Instructions to follow: Find every line in the records below that contains the word "Task" and copy each of those lines.

Element and text location data:

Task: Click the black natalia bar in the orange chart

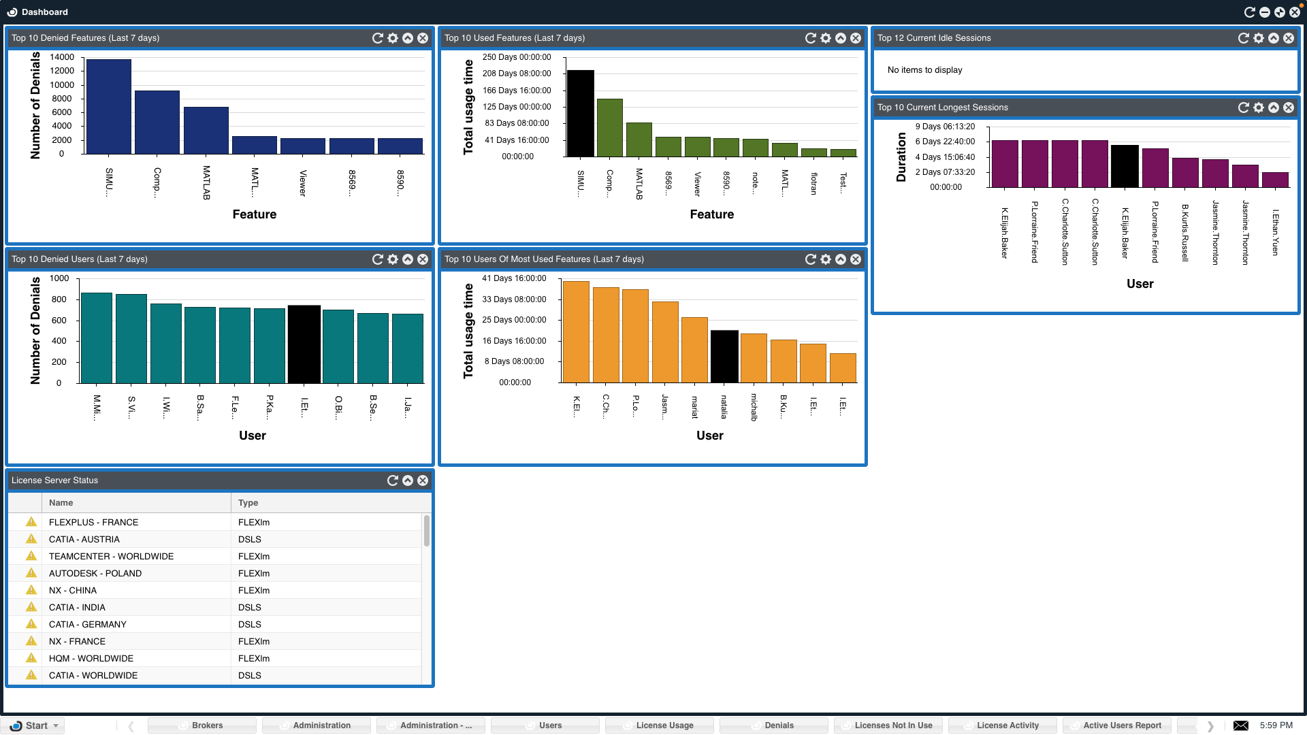Action: 724,356
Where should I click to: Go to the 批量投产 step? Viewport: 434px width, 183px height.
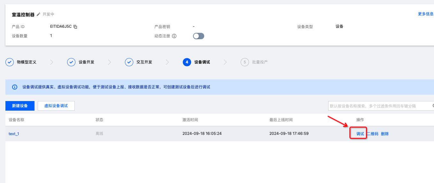(260, 62)
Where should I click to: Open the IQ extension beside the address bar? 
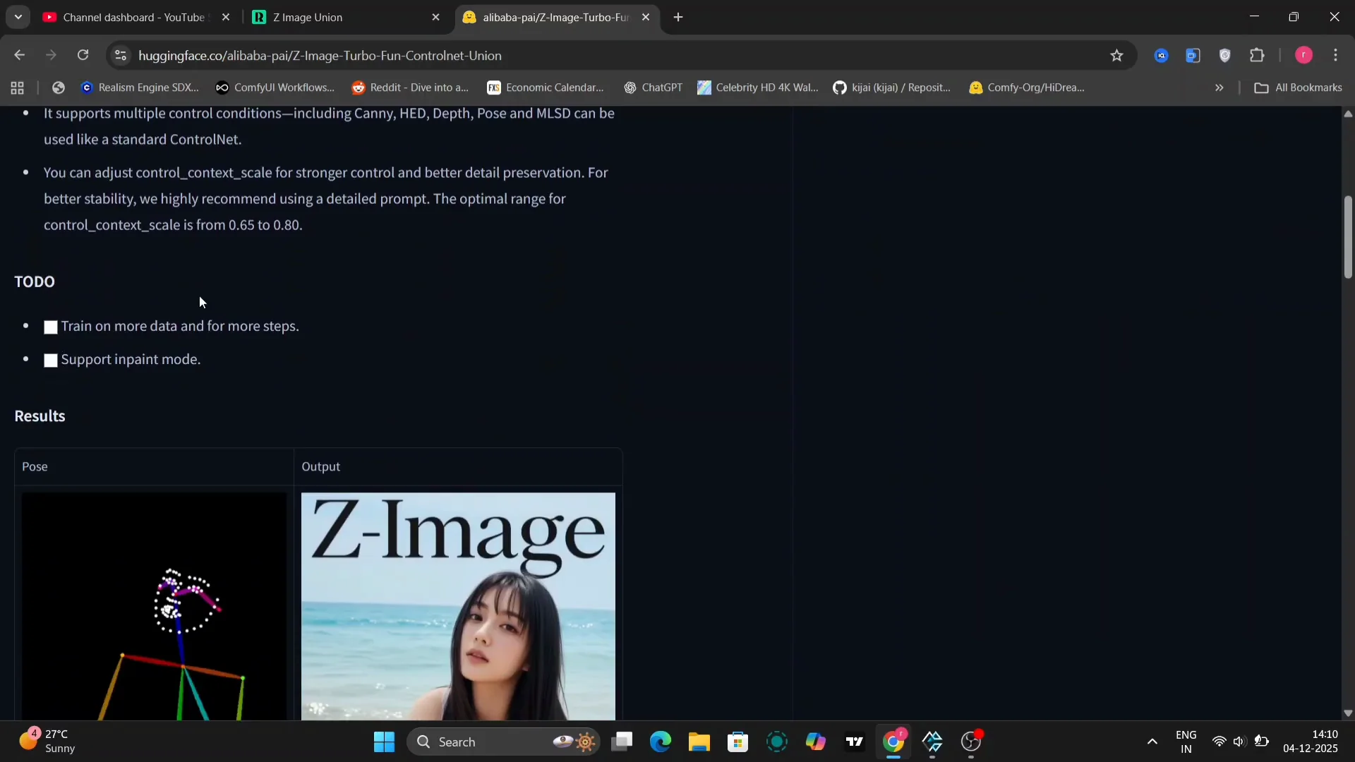click(x=1162, y=55)
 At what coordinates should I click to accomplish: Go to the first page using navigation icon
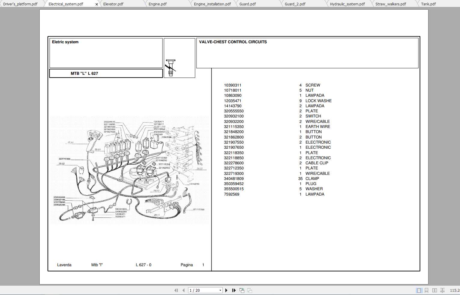[176, 290]
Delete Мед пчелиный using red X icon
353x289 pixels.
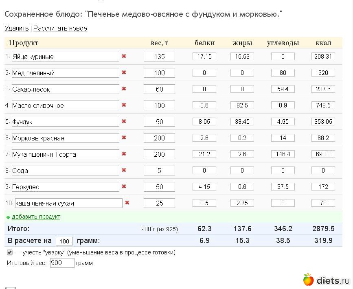(x=124, y=72)
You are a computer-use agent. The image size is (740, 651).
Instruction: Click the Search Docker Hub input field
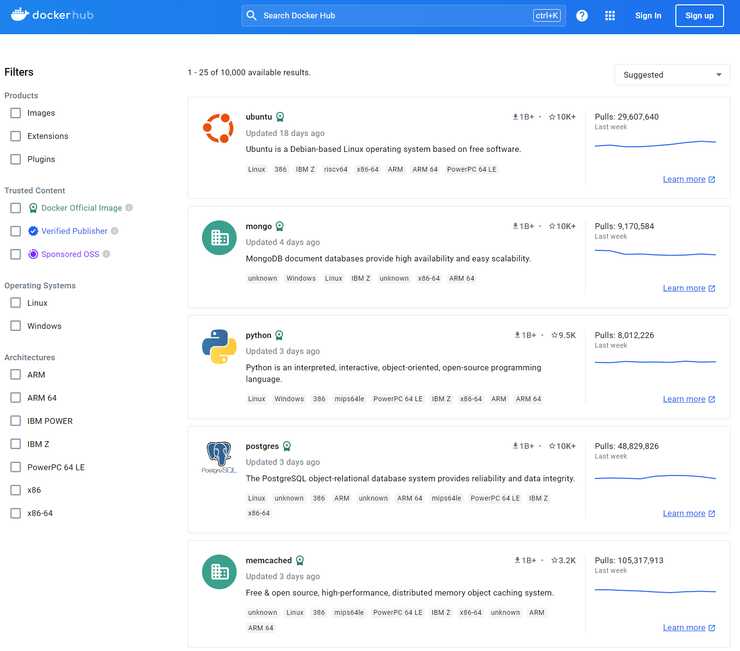386,15
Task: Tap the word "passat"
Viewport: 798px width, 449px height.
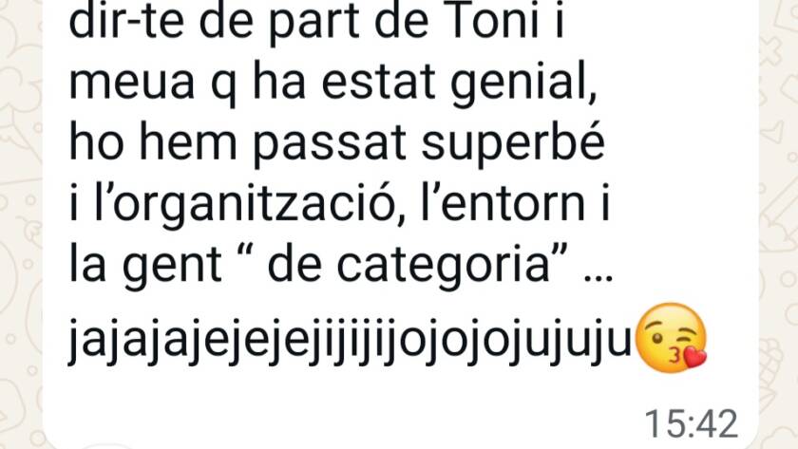Action: point(330,144)

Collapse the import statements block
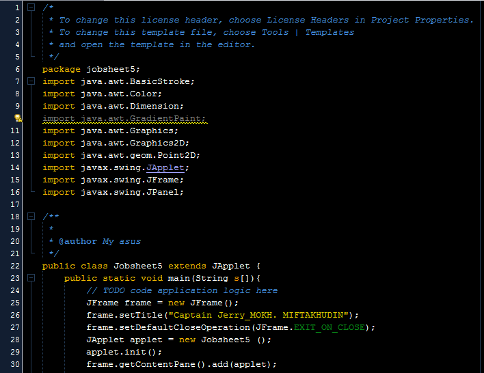(31, 81)
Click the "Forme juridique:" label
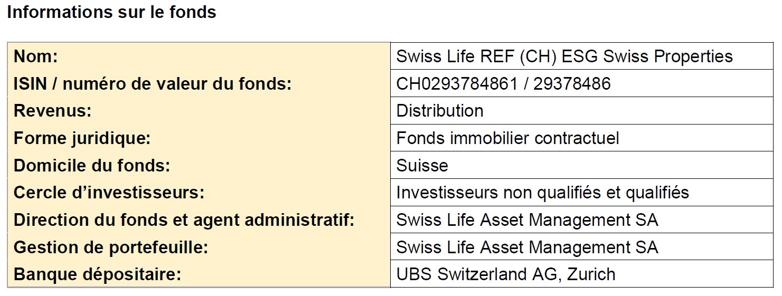 click(82, 138)
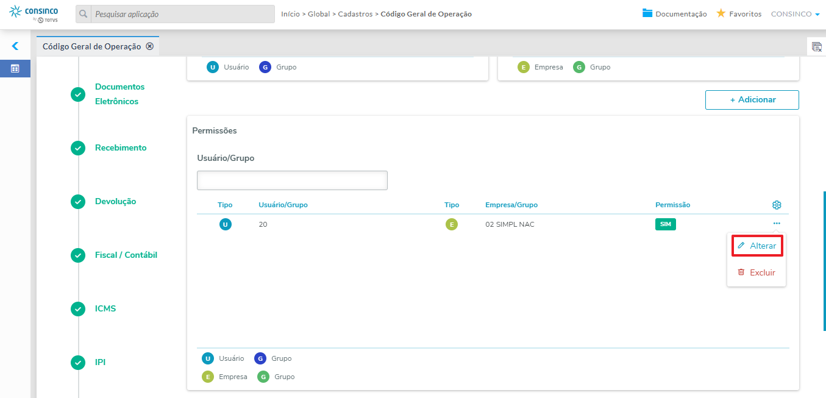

In response:
Task: Click the black natalia bar in the orange chart
Task: Tap the word "passat"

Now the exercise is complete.